Officer McShane, new to the neighborhood, encounters Sissy and the children one afternoon, and when he meets Katie, he is enchanted. A few days later, however, he is deflated when he meets Johnny, drunk after an argument with his wife, and learns Katie is married.

Katie's mother Rommely often tells Francie and Neeley about her immigration to the United States, and how important education is in life. While Neeley is not interested in books or school, Francie is a bright child who is always reading, thinking about what she reads and observes, and eager to learn. One Sunday, she persuades Johnny to go for a walk and shows him a nice school in a nearby neighborhood which she would like to attend. She helps him write a letter to her principal requesting a transfer, and it is accepted.

When Katie moves the family into a smaller, cheaper apartment on the top floor, Johnny thinks she is being stingy, but, in fact, Katie is pregnant and worried how they will support another child. Sissy also becomes pregnant, and she and Katie reconcile shortly before Christmas. The families celebrate a happy Christmas together, with the children bringing home a discarded tree, and, later that night, Katie tells Johnny about the coming baby. She suggests Francie drop out of school to work, and Johnny, understanding how much school means to his daughter, becomes desperate to find work. He heads out into the snow, and does not return.

A week later, Officer McShane comes to the apartment to deliver the bad news that Johnny collapsed while looking for work. He subsequently dies of pneumonia. Francie blames Katie for his death, and is deeply hurt when she learns of Katie's plans for her to quit school, which only change after a sympathetic bar owner, McGarrity, gives Francie and Neeley after-school jobs, providing some extra income.

During Katie's labor, at home because they cannot afford the hospital birth Sissy had, Francie is Katie's greatest help and comfort.
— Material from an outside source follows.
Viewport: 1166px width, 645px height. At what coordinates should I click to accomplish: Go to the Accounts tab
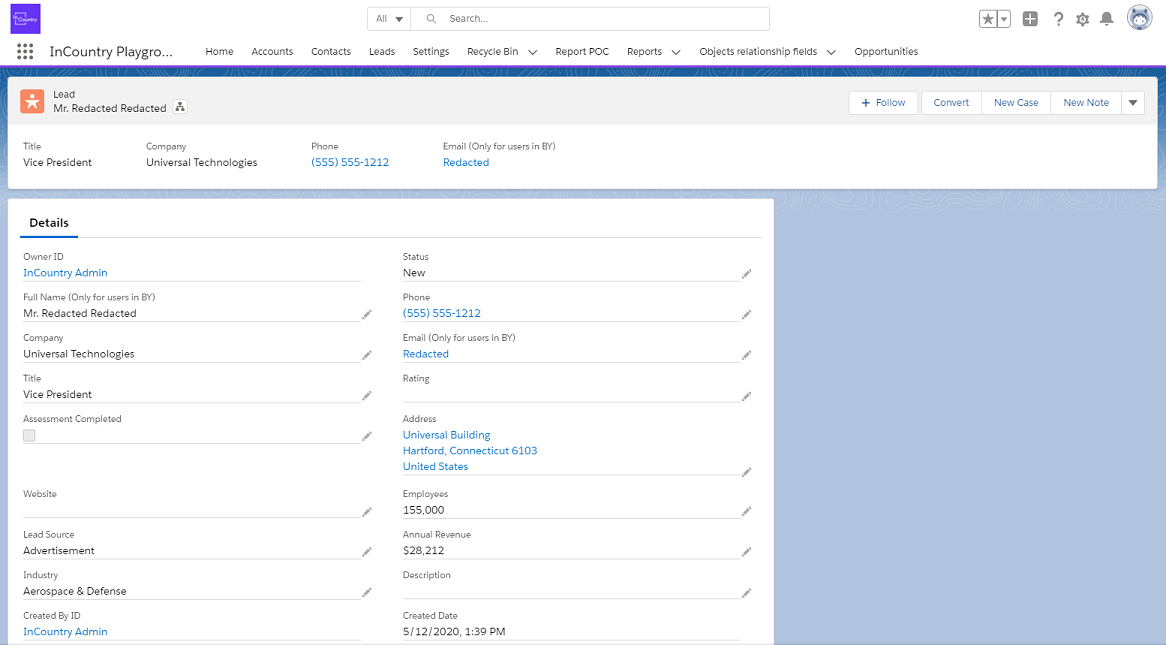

Katie asks Francie to read one of her creative writing essays and confides how much she misses Johnny, and the shared experience brings mother and daughter closer. When the baby girl is born, Katie names her Annie Laurie, after a song Johnny once sang.
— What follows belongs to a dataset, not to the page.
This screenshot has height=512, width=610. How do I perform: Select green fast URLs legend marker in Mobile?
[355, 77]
In June, Francie and Neeley graduate from their respective schools on the same day. Katie attends Neeley's graduation, while Sissy accompanies Francie. Using money Johnny gave her for safekeeping back in December, Sissy gives Francie a bouquet of flowers from her father, along with a congratulatory card that Johnny wrote himself. Francie, who has bottled up her grief for months, finally breaks down in tears.
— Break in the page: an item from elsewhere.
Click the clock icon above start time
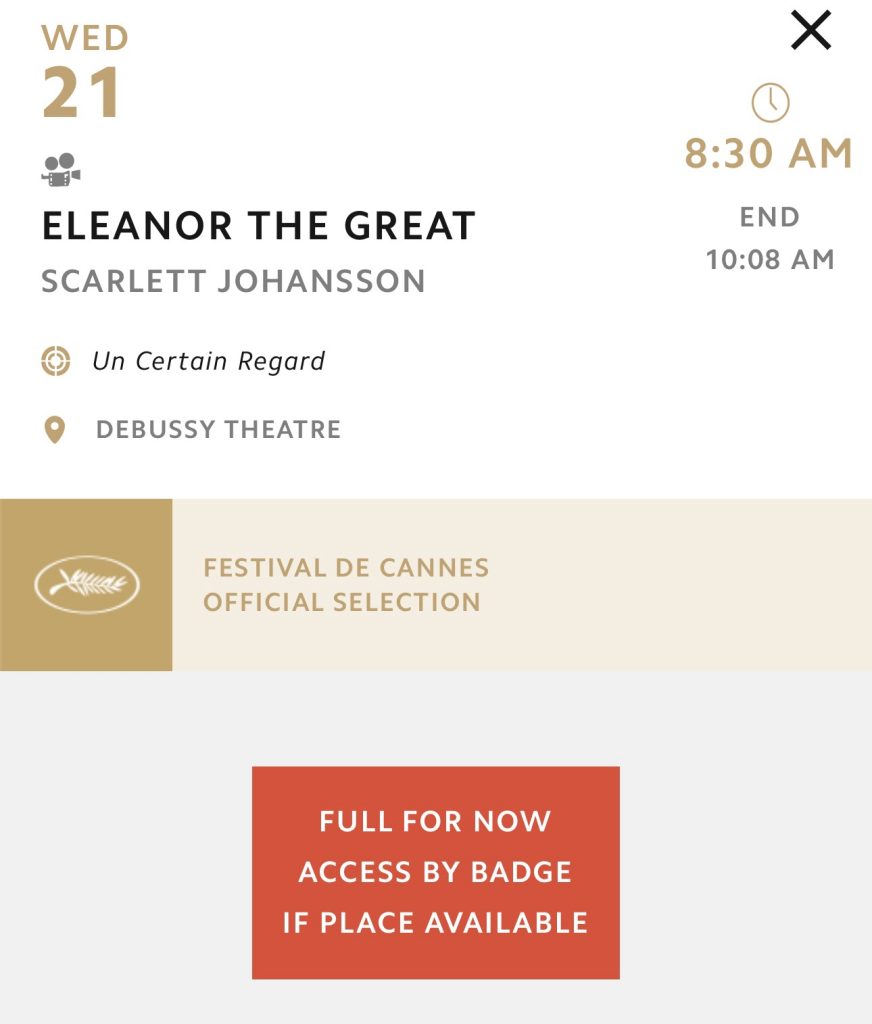The image size is (872, 1024). pyautogui.click(x=770, y=102)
After the graduation ceremonies, the family reunites at the ice cream shop to celebrate. While there, a boy asks Francie to a movie the next day—her first date.

When the Nolans return home, they find Sissy's husband and baby joined by Officer McShane, who is holding Annie Laurie. McShane has visited to ask if he can begin courting Katie when she is ready, and she accepts. He says he only hopes to be like a good friend to Francie and Neeley, but asks to adopt Annie Laurie after the wedding, and give her his last name.

Later, on the roof, Francie and Neeley reflect how Annie Laurie's comfortable life with McShane as a father will be easier than theirs, but not nearly as much fun. Francie then sees that the tree in the courtyard has begun to regrow, just as Johnny said it would.

==Production==
===Development===
The film rights to Betty Smith's novel A Tree Grows in Brooklyn were the focus of a studio bidding war even before its publication in 1943. 20th Century Fox acquired the rights for $55,000. The screenplay was written by Tess Slesinger and Frank Davis, a married couple who often worked together. While the book covers the time from before Francie is born until after she turns 16, the film covers a much shorter timespan, focusing on when Francie is around 13 years old. The film marked the feature film directorial debut of Elia Kazan, who had previously achieved renown as a stage director. It was also the first Hollywood film for Nicholas Ray, who was credited as a dialogue coach.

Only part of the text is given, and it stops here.